§ **The data**:
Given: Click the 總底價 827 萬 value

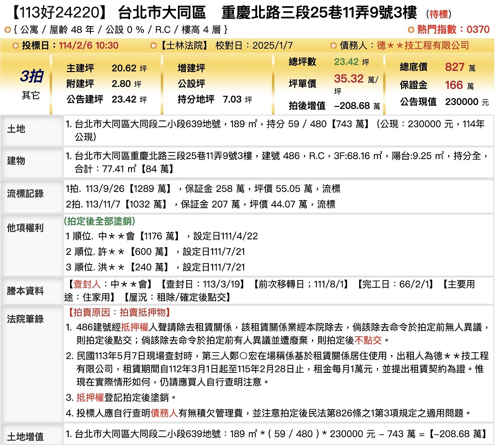Looking at the screenshot, I should click(454, 67).
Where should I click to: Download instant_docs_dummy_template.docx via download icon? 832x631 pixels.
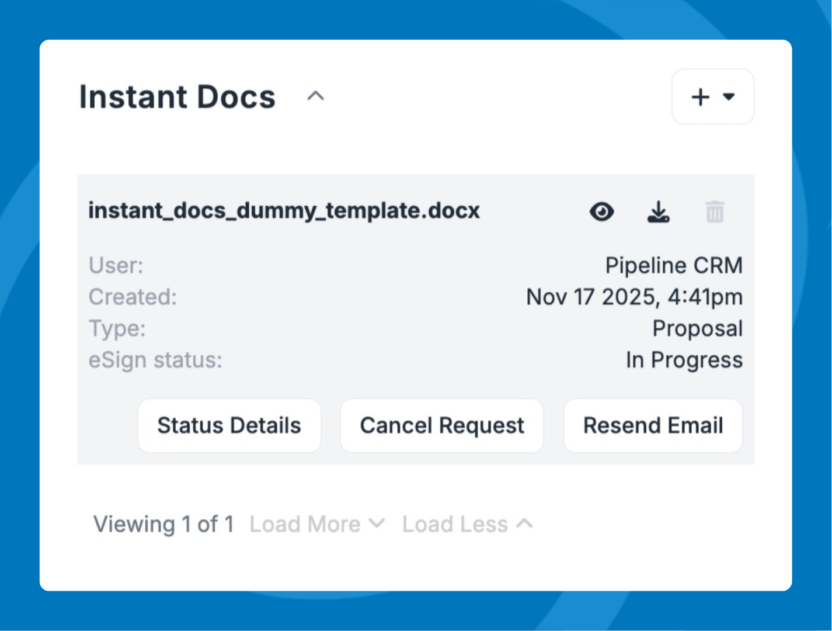tap(658, 212)
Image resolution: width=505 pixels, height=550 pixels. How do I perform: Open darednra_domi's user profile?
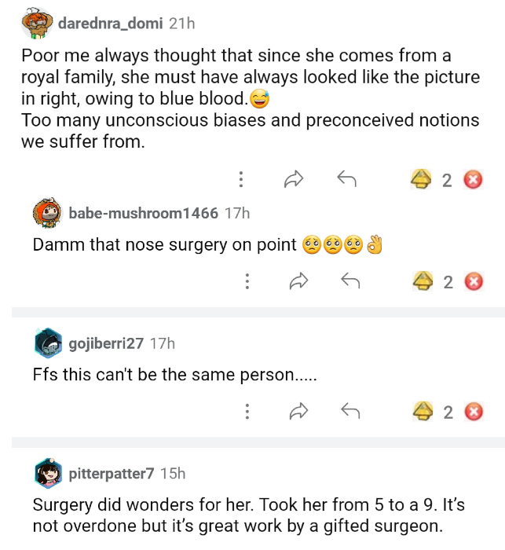pyautogui.click(x=110, y=24)
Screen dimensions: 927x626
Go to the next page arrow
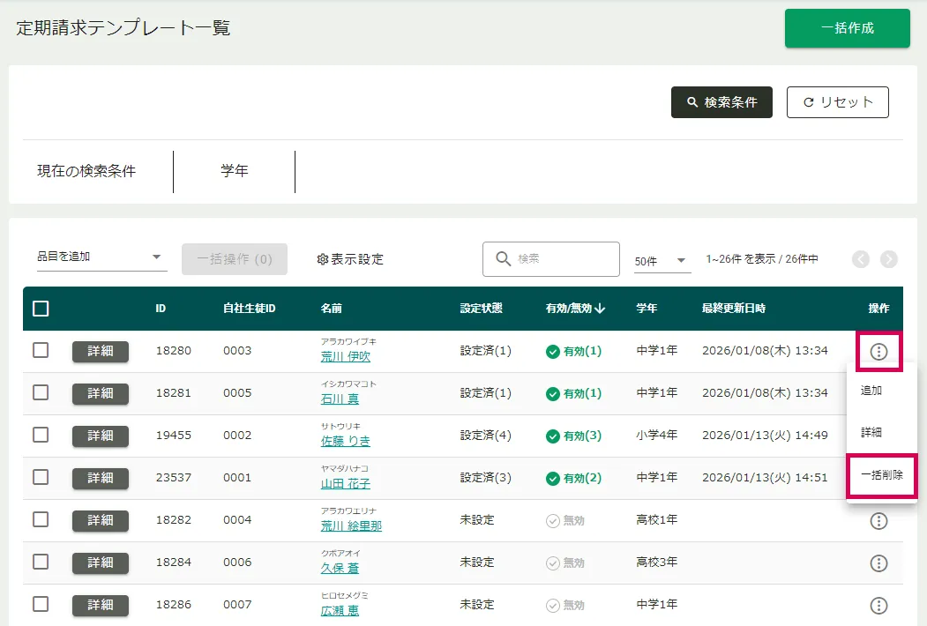(x=888, y=259)
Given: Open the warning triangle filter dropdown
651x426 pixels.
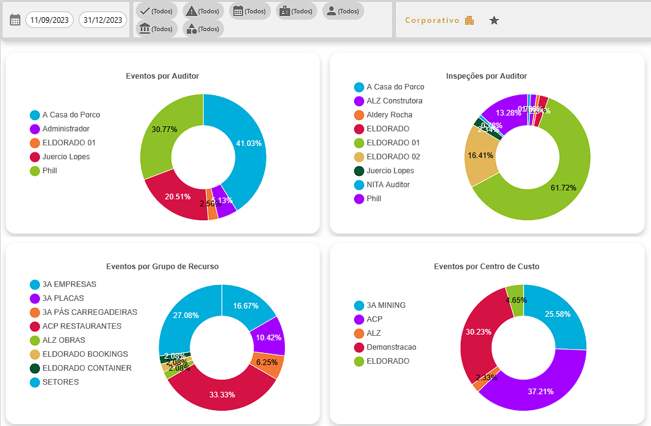Looking at the screenshot, I should [203, 11].
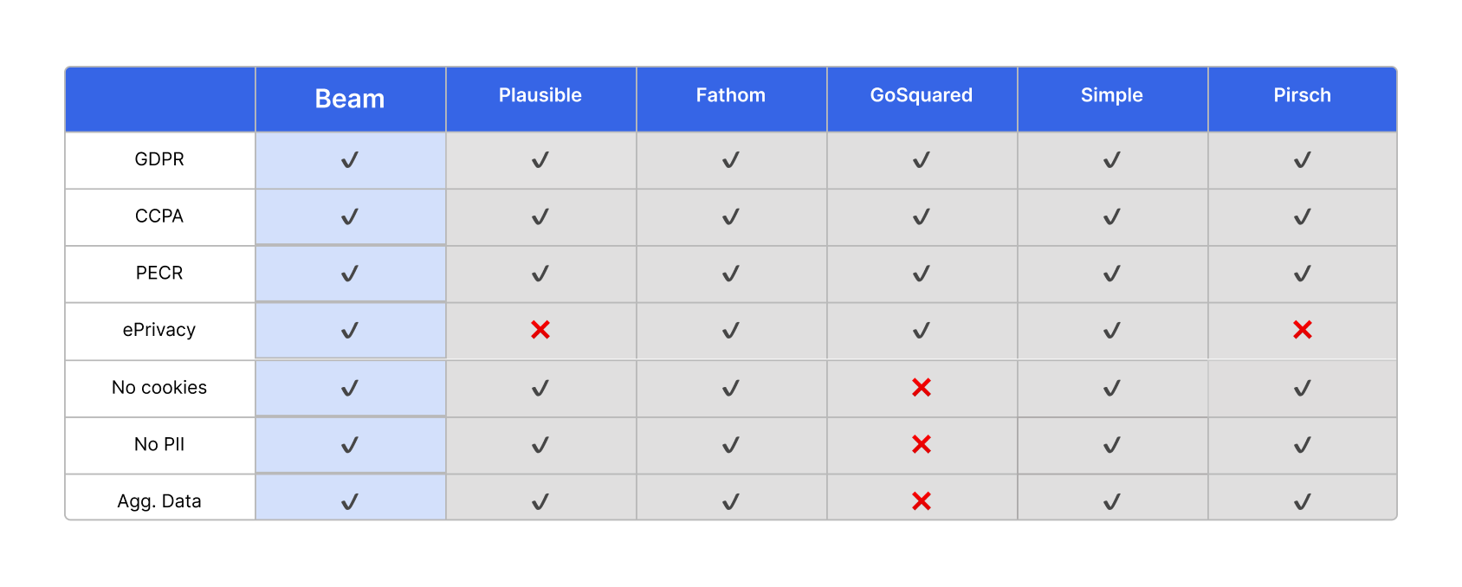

§ **Exercise details**: Begin with the line that contains "Screen dimensions: 927x626" and copy every line through the end of the listing, exactly as written, both ends included. Pictures are not part of the copy.

§ **Task response**:
Screen dimensions: 927x626
Go to the next page arrow
(x=888, y=259)
Given: Open the warning triangle filter dropdown
651x426 pixels.
Looking at the screenshot, I should [203, 11].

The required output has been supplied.